*** Quoted passage
Premiering exclusively on Netflix this Friday, January 28, 2021, Finding ‘Ohana is a new family-friendly adventure that follows Pili (Kea Peahu) and her brother Ioane (Alex Aiono) as they embark on an unexpected treasure hunt through rural O‘ahu. The film, directed by Jude Weng, is one of the first feature films to include a predominately Hawaiian cast. I recently had the opportunity to interview two of the film’s stars Alex Aiono and Lindsay Watson who shared with me their views on why Hawaiian representation matters and what it was like for them to shoot on-location in Hawaii.
Scott Menzel: Hello Lindsay. Hello Alex. Nice to see you.
Lindsay Watson: Hello.
Alex Aiono: Nice to see you as well.
Scott Menzel: So, congratulations on the film. It is nice to see some fresh new faces on screen, and I want to start with that because I couldn’t help but notice when I was watching this movie, it was in a category on Netflix called “Representation matters.” How do you feel about that in this day and age, and do you feel like we’re finally getting movies that represent the world as a whole?
Lindsay Watson: Yeah. I think we’re finally slowly getting over to that, and this project for me was such an eye-opener. I was like, “We’ve never had the Hawaiian culture on the big screen ever,” so when the script landed on my hands, and I was reading it, there was this feeling inside of me that I was so excited that it was like, “This is going to be on Netflix for the world to see, and I get to be that character that teaches our culture.” It’s small, but it’s beautiful, and it’s something that I feel if the world learned about it, they would be interested to learn more about it.
Everyone has kind of the surface level of what… With the grass skirts and such like that, but there’s such a deeper meaning to it, and I feel a movie like this opens the door that we get to start exploring that deeper, and it’s so nice that it’s my face that gets to be the opening door that represents [inaudible 00:01:36] for now, and I can’t wait to see the next projects that start to explore the Hawaiian culture and other cultures. It’s such a beautiful thing. I love seeing other cultures and what’s important to them because we don’t really get to see that as you say on the screen. So, if this is the turning point that it’s starting to happen, I’m so glad that we might be leading the march.
******
- Exercise brief
Extend the Finding ‘Ohana interview above past its final line, keeping its question-and-answer format.
*** Data excerpt
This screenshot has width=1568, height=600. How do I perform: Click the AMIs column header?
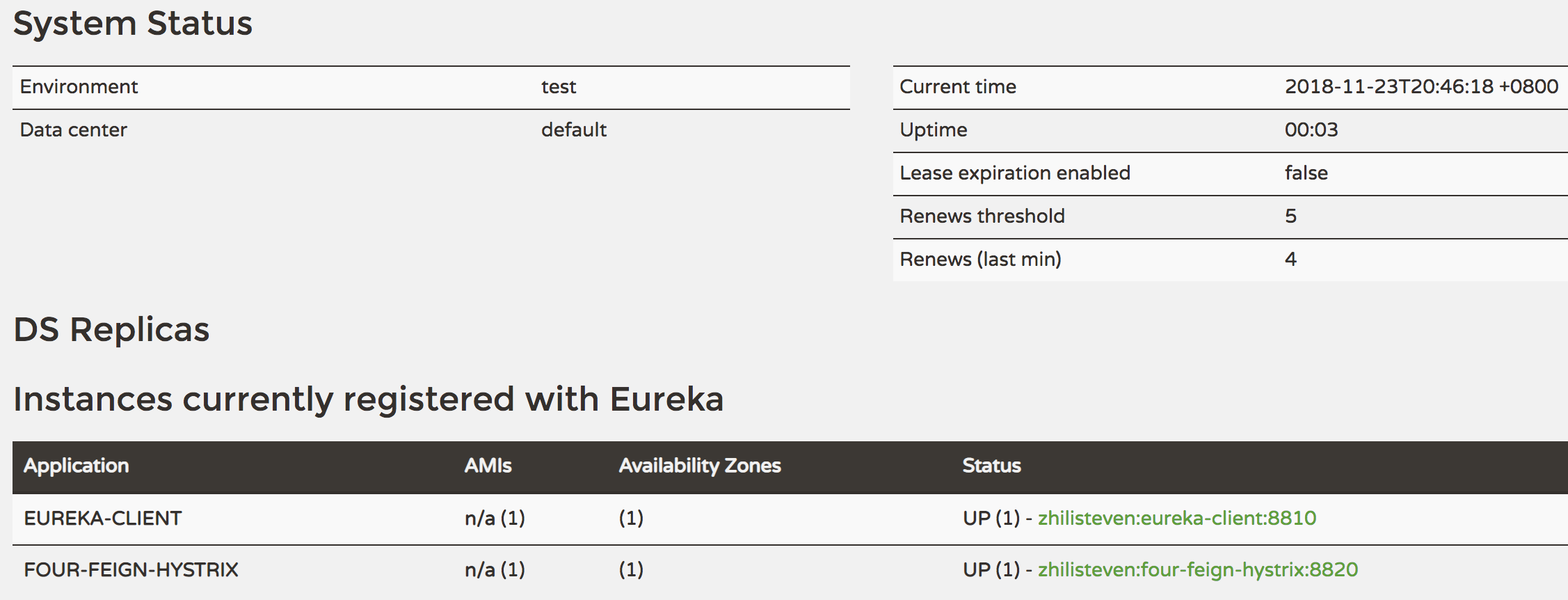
******
- The output
Scott Menzel: Yeah, absolutely. How about you, Alex? What do you think about that?
Alex Aiono: Yeah, I mean, we’re definitely in the era of representation, and I think that it’s a perfect time for not just the Hawaiian culture, but it often is joined in with the Polynesian culture in general, and when most people think of Polynesian culture, they think of football players or athletes, or just huge people without knowing that we’ve been represented softly in the entertainment business for a while, whether it be The Rock or Cliff Curtis or Taika Waititi or Jason Momoa, and now I think thanks to trailblazers like those, who have started the path of Polynesian representation. We can now start expanding on what we want to really share with people, so it’s not just like, “Hey, we’re here.” We already did that. Now we get to say, “Now that we’re here, let us show you that, specifically, in this case, Hawaiian culture isn’t just about Luaus and what you see with love on Adam Sandler movies or that, which is amazing but it’s just so much deeper than that.”
Scott Menzel: Absolutely. One of the things that I loved about the movie is that you can tell it was shot on location, which I think makes a big difference when you tell this type of story. Can each of you maybe share a little bit of a story about what it was like actually to shoot on location and what was your favorite scene to shoot?
Lindsay Watson: Yeah, shooting on location, as an actor it makes life so easy. There was no imagination involved. We were there. In Thailand, I think what’s my personal fave, we were in real caves, massive caves with bats flying over us. We’ve talked about before, there is safety… Because there’re snakes in there and there are bats, and there are falling pieces, so it was so crazy to be in that environment, but the fear came naturally. Hannah, as strong as she is, there’s a lot of fear, the surface for her… So, it didn’t take much acting when we’re in these beautiful locations, but beautiful but scary. We had snake wranglers on set that were like, “We caught a cobra yesterday,” and I’m like, “That’s fine, it’s okay.” So it was such a crazy experience to know that this is going to be shown on the big screen, and I’m like, “You guys couldn’t tell the real sets from the fake sets because everything was just so beautiful watching the movie,” I’d like to see who can actually tell.
Scott Menzel: Yeah.
Alex Aiono: I think building on top of that, just as much as the scary scenes or the scarier locations made it easier to be scared, it’s hard to be in Hawaii. We’re filming these end credit scenes where we’re eating malasadas at Leonard’s, or we’re dancing around on the beach, it’s hard not to have that natural happiness come out of you and share that big smile on your face. In fact, it’s quite hard at the beginning of the movie. I had to pretend I didn’t want to be there that I’d rather be in New York city than be in Hawaii, and that to me was probably the hardest part of acting because the rest of the time we’re laughing, we’re getting paid to be in one of the most beautiful places on earth.
Scott Menzel: Well, thank you very much. Loved your answers, seriously. They were so really well thought out and to the point too. Thank you so very much.
Lindsay Watson: Thank you.
Scott Menzel: I hope this movie does open doors for more people, and we get to see more stories like this. Thank you.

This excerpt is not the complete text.